Most beautiful professor: Treva Ellison
Geography and Women, Gender and Sexuality Studies professor Treva Ellison’s nomination came with an impressive superlative.
“They are truly representative of how you can be beautiful on the inside, which leads to expression on the outside. They demonstrate beauty through their passion for teaching, for mentorship and for other human beings. They bring light to this campus, and each day I see them I am made beautiful by association,” wrote the anonymous nominator.
Ellison said that the person who submitted the nomination probably noticed the lack of “visibly non conforming people working here.”
Ellison challenged the very concept of “beauty,” both inner and outer. This concept, they continued, could be different to someone who does not fit the standard mold of what society has deemed is beautiful.
“Beauty is a hard thing, especially for queer and trans folks, because a lot of our notions of beauty and common understanding are very much tied to gender binary.”
Ellison said that how we characterize beauty on a personal level speaks to our values. They also explained how the concept of beauty was complex because it is commodifiable. “It’s a social framework for expressing desire. It can be very powerful if it can be dislodged from its racial capitalist leverages.”

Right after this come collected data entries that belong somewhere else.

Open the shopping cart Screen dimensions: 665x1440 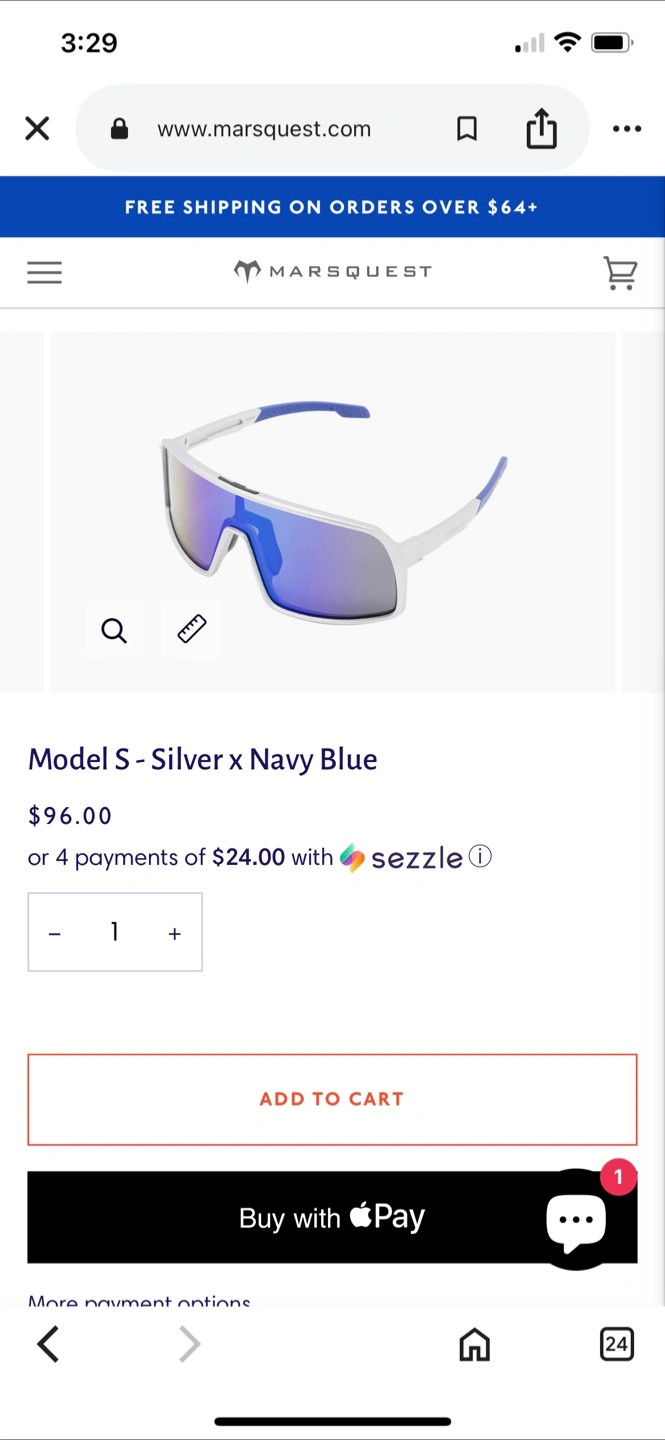point(620,272)
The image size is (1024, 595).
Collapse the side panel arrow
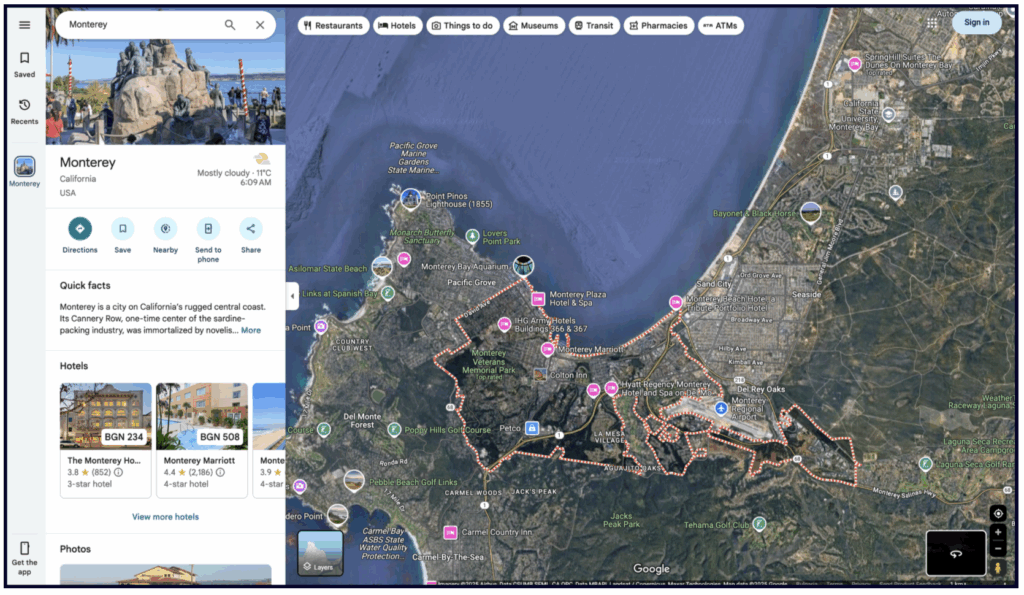click(292, 296)
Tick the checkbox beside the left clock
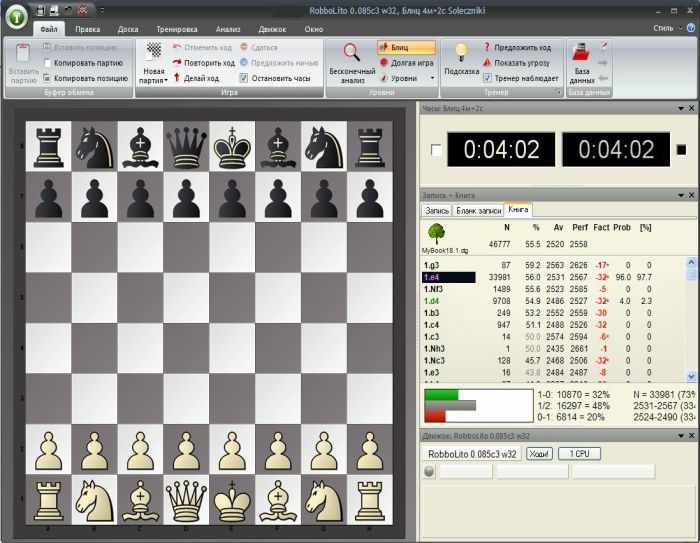 tap(434, 151)
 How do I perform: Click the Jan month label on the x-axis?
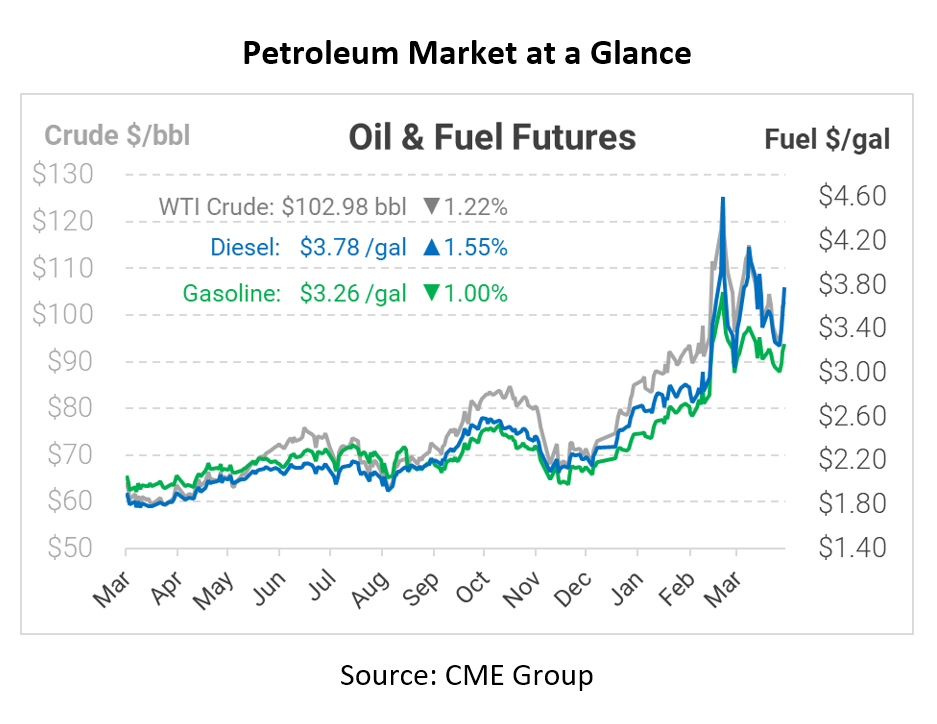(x=625, y=588)
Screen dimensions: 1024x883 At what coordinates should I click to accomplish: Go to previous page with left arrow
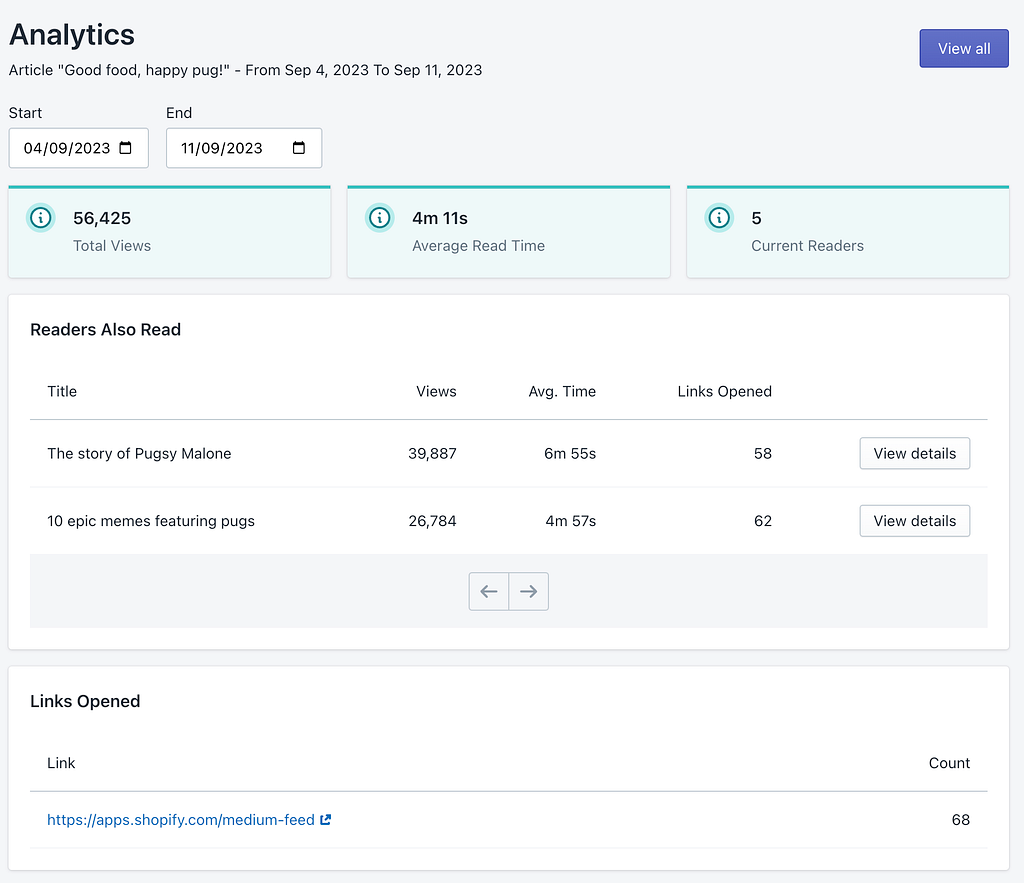pyautogui.click(x=489, y=591)
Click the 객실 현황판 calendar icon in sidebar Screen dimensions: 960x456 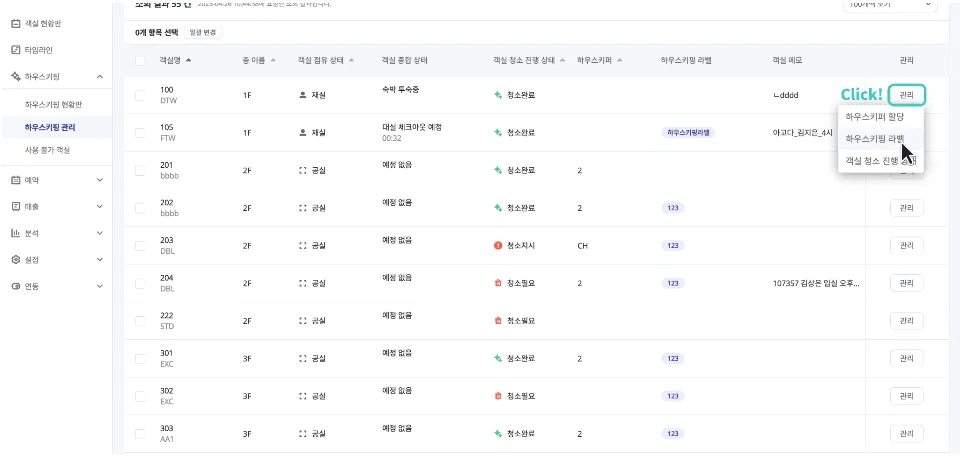[x=16, y=22]
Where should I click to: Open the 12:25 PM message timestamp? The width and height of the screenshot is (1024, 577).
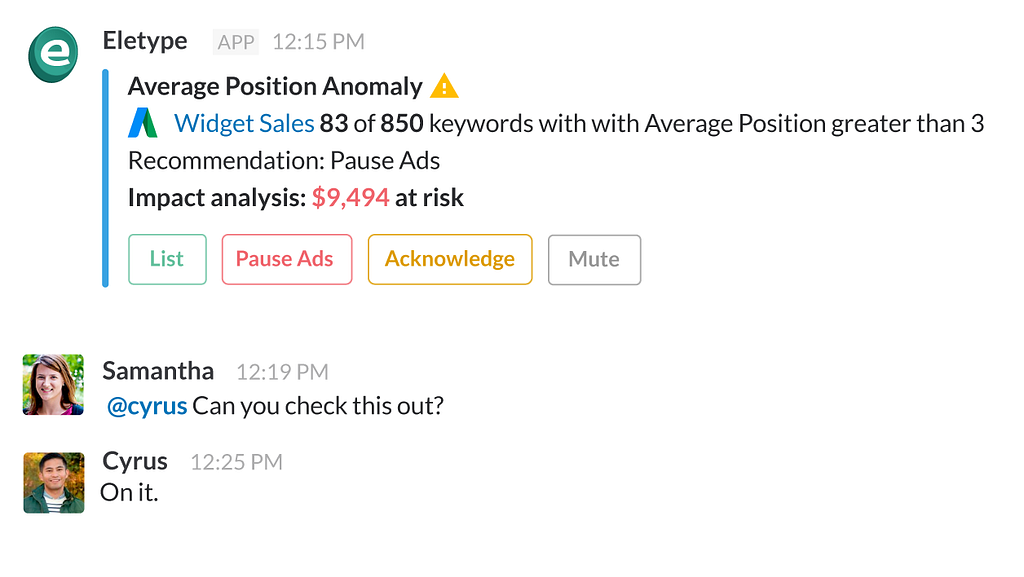pos(236,462)
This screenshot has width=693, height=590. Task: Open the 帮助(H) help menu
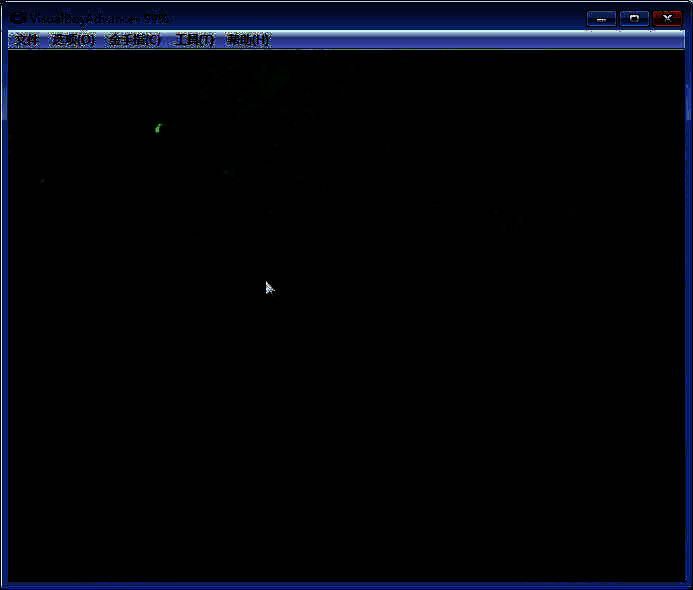point(248,40)
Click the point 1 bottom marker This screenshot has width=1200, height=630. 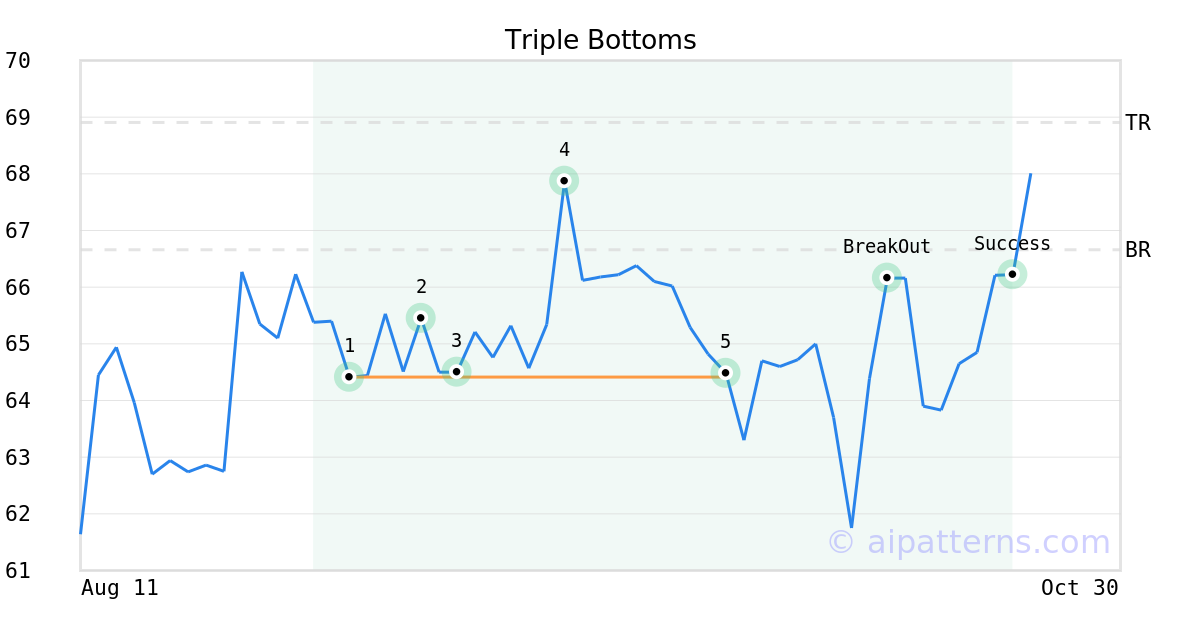(348, 377)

They expounded on their definition by citing that “beauty can be a powerful framework to challenge that ideal, if dislodged from the way it is used as a rubric of discipline.”
They noted that people often don’t realize that everyone’s perception of beauty is a reaction to our relationships with ourselves, other people and “how they see you.”
Beauty is innately linked to someone else’s acceptance which, for Professor Ellison, can prove problematic for people who don’t conform to society’s standard of beauty. They stated that this is why it is important to “challenge that mold.”
It’s easy to see how the student who nominated Ellison saw their beauty through their love of teaching. They challenged the way in which they were characterized as “beautiful” and why. For Ellison, the “passion for teaching” come through their own powerful experiences with professors who challenged them as a student.